When the same force is applied to identical objects moving at different relativistic speeds, how are they affected? For the purposes of this question we can assume these objects are in identical electric fields and have the same charge, but let their momentum 4-vectors be $p_1$ and $p_2$. I've seen force defined as the coordinate time derivative of the 3-momentum. If $\frac{dp_1}{dt}$ and $\frac{dp_2}{dt}$ have the same space components then they would have to have different time components, which we can see by differentiating $E^2-P^2=m_0^2$. (A geometric way to see this is that any derivative of a 4-momentum must lie tangent to the hyperbola of constant rest mass.) That seems unlikely to me that identical forces would produce the same change in the space components of the momentum but not the time component. We run into the same problem if we try to define force as the proper time derivative of momentum: if we claim that $\frac{dp_1}{d\tau}$ and $\frac{dp_2}{d\tau}$ have the same space components, then their time components must be different.
So what happens in reality when we apply the same force to two identical objects with different momentums? The change in the momentums considered as a 4-vector cannot be the same for the two objects, so what is the same between the two situations? Is it one of the two cases I outlined above, or is it something else?
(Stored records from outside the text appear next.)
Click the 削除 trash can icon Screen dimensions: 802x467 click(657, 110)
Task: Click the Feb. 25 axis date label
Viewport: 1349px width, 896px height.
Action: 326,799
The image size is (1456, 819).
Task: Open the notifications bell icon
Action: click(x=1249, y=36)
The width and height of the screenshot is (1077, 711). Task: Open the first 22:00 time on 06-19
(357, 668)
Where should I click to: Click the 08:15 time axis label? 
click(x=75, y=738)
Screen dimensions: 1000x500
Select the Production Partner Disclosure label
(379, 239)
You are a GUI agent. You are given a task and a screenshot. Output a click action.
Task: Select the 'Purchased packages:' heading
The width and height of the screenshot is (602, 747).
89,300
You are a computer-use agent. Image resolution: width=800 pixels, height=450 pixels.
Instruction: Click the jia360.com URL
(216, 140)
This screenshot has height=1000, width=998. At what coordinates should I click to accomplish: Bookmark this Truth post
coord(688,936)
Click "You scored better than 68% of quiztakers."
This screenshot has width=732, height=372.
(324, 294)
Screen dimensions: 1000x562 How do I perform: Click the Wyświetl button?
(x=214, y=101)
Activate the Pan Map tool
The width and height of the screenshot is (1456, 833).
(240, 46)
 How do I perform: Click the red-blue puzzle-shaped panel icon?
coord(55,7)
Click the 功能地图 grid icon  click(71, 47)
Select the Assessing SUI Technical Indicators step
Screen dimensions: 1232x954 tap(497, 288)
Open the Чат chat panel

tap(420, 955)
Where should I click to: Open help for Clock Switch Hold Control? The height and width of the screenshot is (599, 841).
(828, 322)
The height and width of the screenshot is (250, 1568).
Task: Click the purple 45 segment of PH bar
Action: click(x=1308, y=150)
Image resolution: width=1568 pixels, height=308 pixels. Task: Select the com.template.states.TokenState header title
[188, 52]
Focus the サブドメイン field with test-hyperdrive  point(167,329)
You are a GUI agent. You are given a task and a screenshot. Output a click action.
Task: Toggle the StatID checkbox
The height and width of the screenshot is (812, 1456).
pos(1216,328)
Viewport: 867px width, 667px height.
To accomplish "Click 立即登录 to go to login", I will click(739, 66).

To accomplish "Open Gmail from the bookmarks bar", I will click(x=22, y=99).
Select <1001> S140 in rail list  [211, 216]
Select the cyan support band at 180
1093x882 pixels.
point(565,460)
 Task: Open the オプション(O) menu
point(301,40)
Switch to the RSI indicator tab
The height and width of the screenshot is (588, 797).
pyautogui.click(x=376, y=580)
 A: If by same force, you mean same change in momentum, $\Delta\vec p$, then the change in four momentum:
$$ \Delta p^{\mu} = (\Delta E/c, \Delta\vec p)$$
is orthogonal to the 4-momentum:
$$ \Delta p^{\mu}p_{\mu} = (\Delta E/c, \Delta\vec p)(E/c, \vec p)=\frac{E\Delta E}{c^2}-(\Delta\vec p)\cdot \vec p = 0 $$
which means:
$$ \Delta E = \frac{(\Delta\vec p)\cdot \vec p}{||\vec p^2||+mc^2}$$
which is not much different from differentiating $E^2+(pc)^2=(mc^2)^2$.
The other way to look at it is via:
$$ p^{\mu}=(\gamma m c, \gamma m \vec v)=mu^{\mu}$$
where the 4-velocity is:
$$ mu^{\mu} = (\gamma c, \gamma \vec v) $$
The 4-force:
$$ F^{\mu} = (\frac{\gamma \vec f \cdot \vec v} c, \gamma \vec f)$$
where $\vec f\cdot \vec u = \frac{dE}{dt}$, and equal 3-forces will pick up different $\gamma$ factors in the $F_{i}$. All this keeps the energy and momentum on-shell.
The 4-acceleration given by:
$$ F^{\mu} =ma^{\mu}$$
with the four-acceleration being orthogonal
$$ a^{\mu}u_{\mu} = 0 $$
so that no matter what
$$u^{\mu}u_{\mu}=c^2$$